▶ _ASSIGNMENT_
Below are some records; repeat them all exactly, minus the pictures.

▶ _Pixel coordinate grounding data_
--
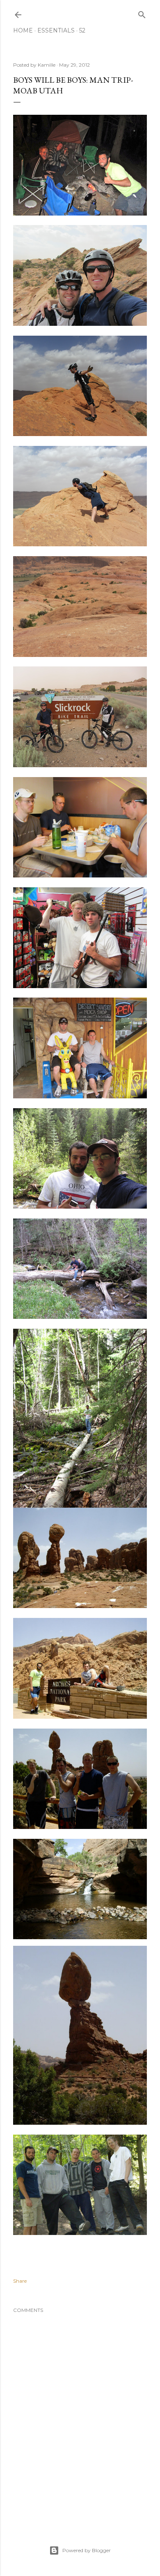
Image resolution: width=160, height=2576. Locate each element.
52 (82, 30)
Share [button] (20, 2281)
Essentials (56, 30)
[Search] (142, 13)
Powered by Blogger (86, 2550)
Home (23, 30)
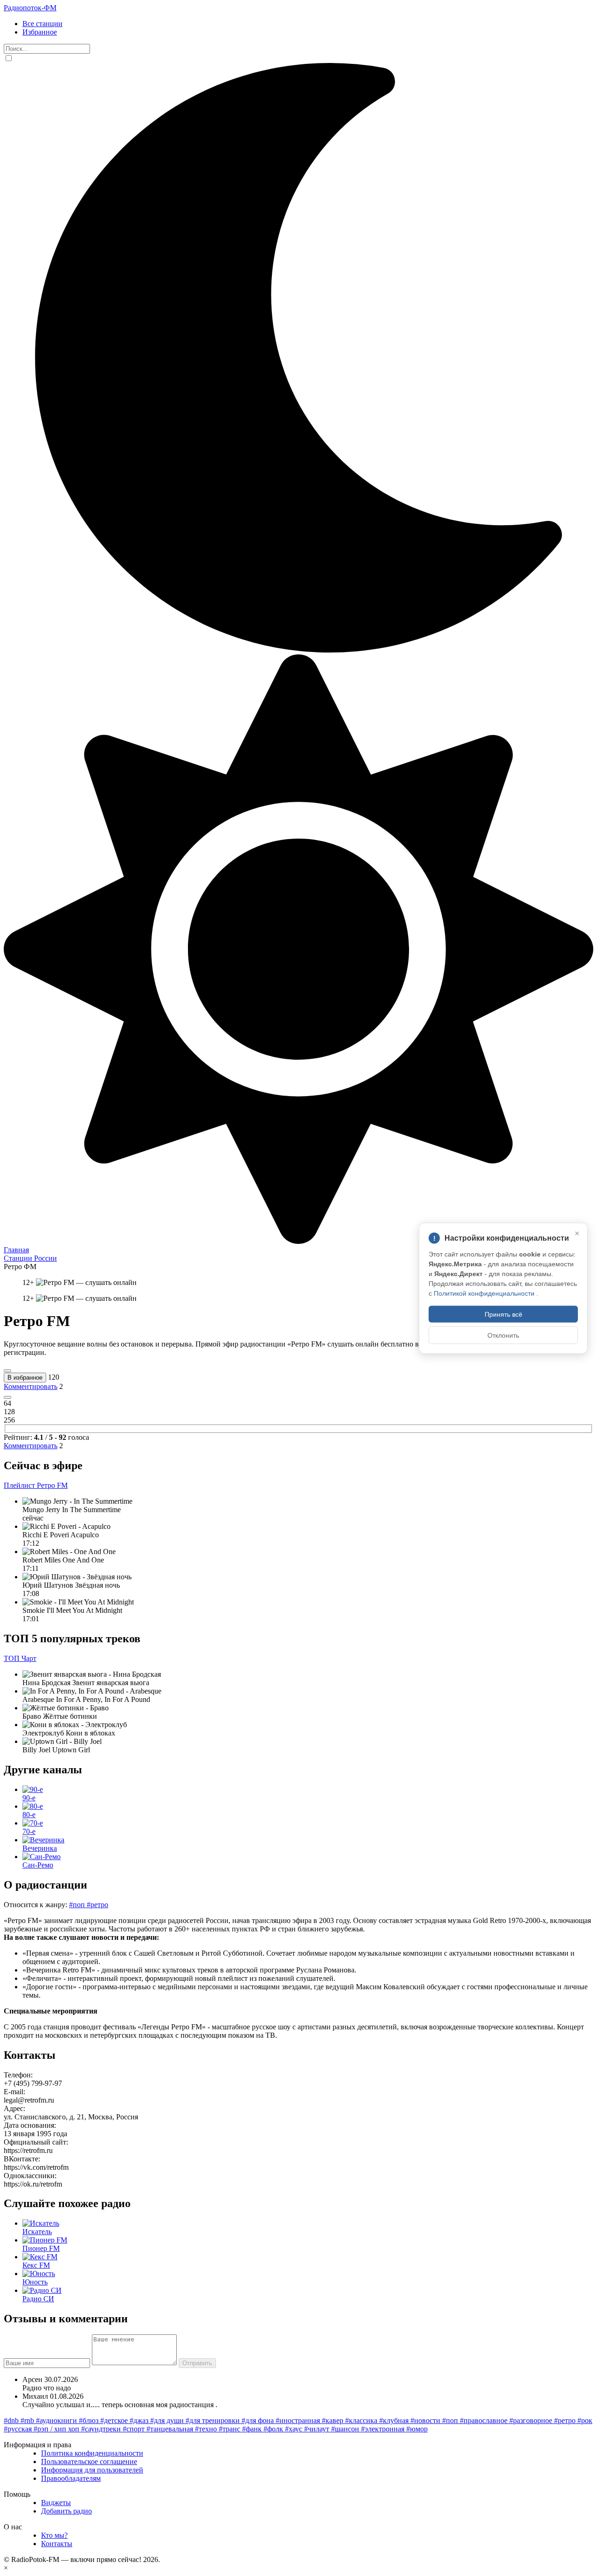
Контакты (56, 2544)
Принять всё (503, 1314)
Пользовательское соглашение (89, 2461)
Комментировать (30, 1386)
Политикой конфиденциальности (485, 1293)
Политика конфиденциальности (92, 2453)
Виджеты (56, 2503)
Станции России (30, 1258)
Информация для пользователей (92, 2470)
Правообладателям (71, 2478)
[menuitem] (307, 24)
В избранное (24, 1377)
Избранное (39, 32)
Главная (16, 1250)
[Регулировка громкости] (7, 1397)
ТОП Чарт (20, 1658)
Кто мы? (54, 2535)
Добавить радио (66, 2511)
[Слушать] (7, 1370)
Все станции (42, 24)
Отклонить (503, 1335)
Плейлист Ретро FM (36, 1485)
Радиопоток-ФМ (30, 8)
--
▶ _SOLUTION_
Image resolution: width=160, height=2576. Locate each element.
52 (82, 30)
Share [button] (20, 2281)
Essentials (56, 30)
[Search] (142, 13)
Powered by Blogger (86, 2550)
Home (23, 30)
Контакты (56, 2544)
Принять всё (503, 1314)
Пользовательское соглашение (89, 2461)
Комментировать (30, 1386)
Политикой конфиденциальности (485, 1293)
Политика конфиденциальности (92, 2453)
Виджеты (56, 2503)
Станции России (30, 1258)
Информация для пользователей (92, 2470)
Правообладателям (71, 2478)
[menuitem] (307, 24)
В избранное (24, 1377)
Избранное (39, 32)
Главная (16, 1250)
[Регулировка громкости] (7, 1397)
ТОП Чарт (20, 1658)
Кто мы? (54, 2535)
Добавить радио (66, 2511)
[Слушать] (7, 1370)
Все станции (42, 24)
Отклонить (503, 1335)
Плейлист Ретро FM (36, 1485)
Радиопоток-ФМ (30, 8)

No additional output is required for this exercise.